Perché crediamo di poter salvare tutto e tutti. Perché sarebbe un’ammissione di fragilità.

Cadiamo sotto il peso delle responsabilità. Le nostre e quelle che gli altri hanno pensato bene di scaricarci davanti la porta di casa. Quelle che abbiamo lasciato entrare.

“Perché tanto siete forti voi”, dicevano mentre si liberavano dei loro fardelli. “Perché tanto siamo forti noi”, dicevamo mentre ci riempivamo anche della zavorra altrui. “Tanto…”

Esaurimento emotivo

E così un bel giorno arriva lui. Quello che gli psicologi chiamano “esaurimento emotivo”. Quella stanchezza buia che dà il colpo di grazia alle nostre spalle. Ci schiaccia il petto. Ci piega le ginocchia. Precipitiamo.

È un peso straordinario il suo. Insostenibile. Un fardello di nervosismo, prima. Di rabbia e preoccupazione, dopo. Di insonnia alla fine. Perdita di energia e vitalità. Cadiamo.

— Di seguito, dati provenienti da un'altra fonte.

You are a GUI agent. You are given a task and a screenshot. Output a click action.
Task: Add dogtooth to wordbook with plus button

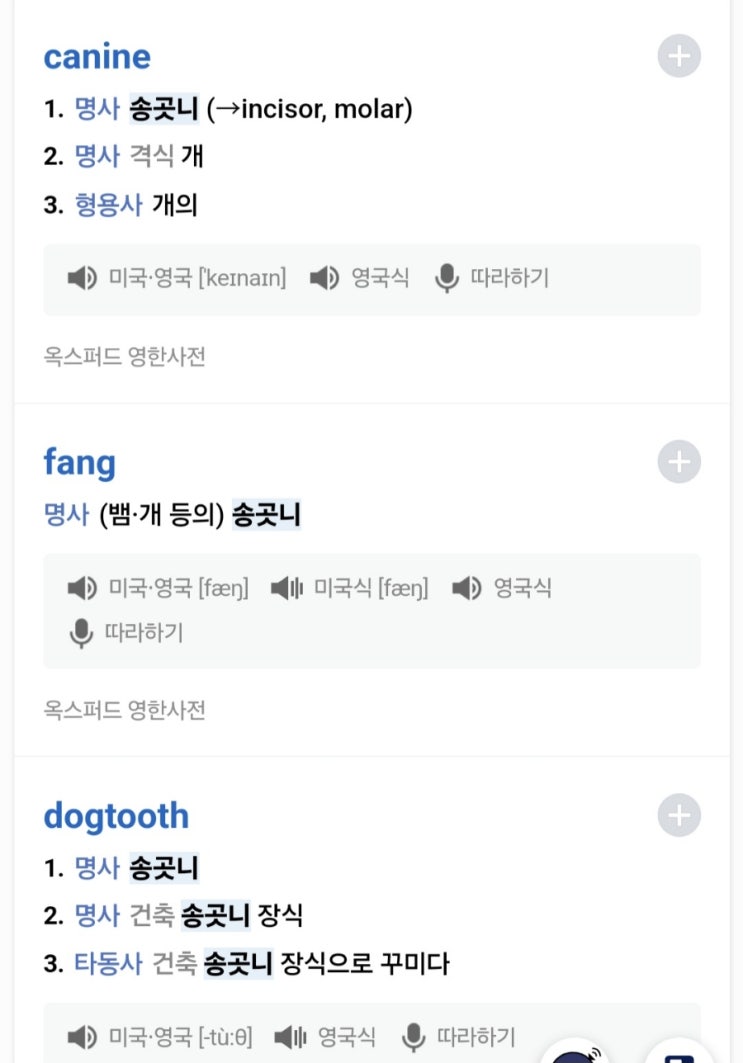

Ma non cadiamo per debolezza, no. È solo una conseguenza. Cadiamo perché cerchiamo di essere sempre forti. Sordi dinanzi ai nostri bisogni. Ciechi davanti al nostro viso sempre più teso e che non sa più disegnare un sorriso.

Cadiamo quando cerchiamo ostinatamente di tenere sempre tutto sotto controllo. Quando non riusciamo a dire no a nessuna richiesta. Quando diamo priorità a tutti tranne che a noi stessi.

Noi. Che più ci sentiamo stanchi e più cerchiamo di resistere. Invece di tirare il fiato, di fermarci a riposare. Che dimentichiamo che nessuno è indispensabile.

No, nemmeno noi che reggiamo il peso del mondo sulle spalle. Noi gente forte abituata a dare e mai a chiedere. Che ci crediamo indistruttibili. Noi resilienti, testimoni e protagonisti di tempeste e avversità. Noi fortissimi. Ma cadiamo. Si, cadiamo anche noi.

Allora fermati. Si, proprio tu. Tu così forte, ma che inizi a sentire la stanchezza che ti urla dentro. Fermati ora. Ascoltala. Dalle tregua.

Riposa. Delega. Fidati. Parla. Urla. Non cadere, aggrappati. La vera forza è quella che un giorno abbraccia i suoi limiti. Che cerca una mano nel buio. La stringe. Vedi? Ora tutto pesa la metà.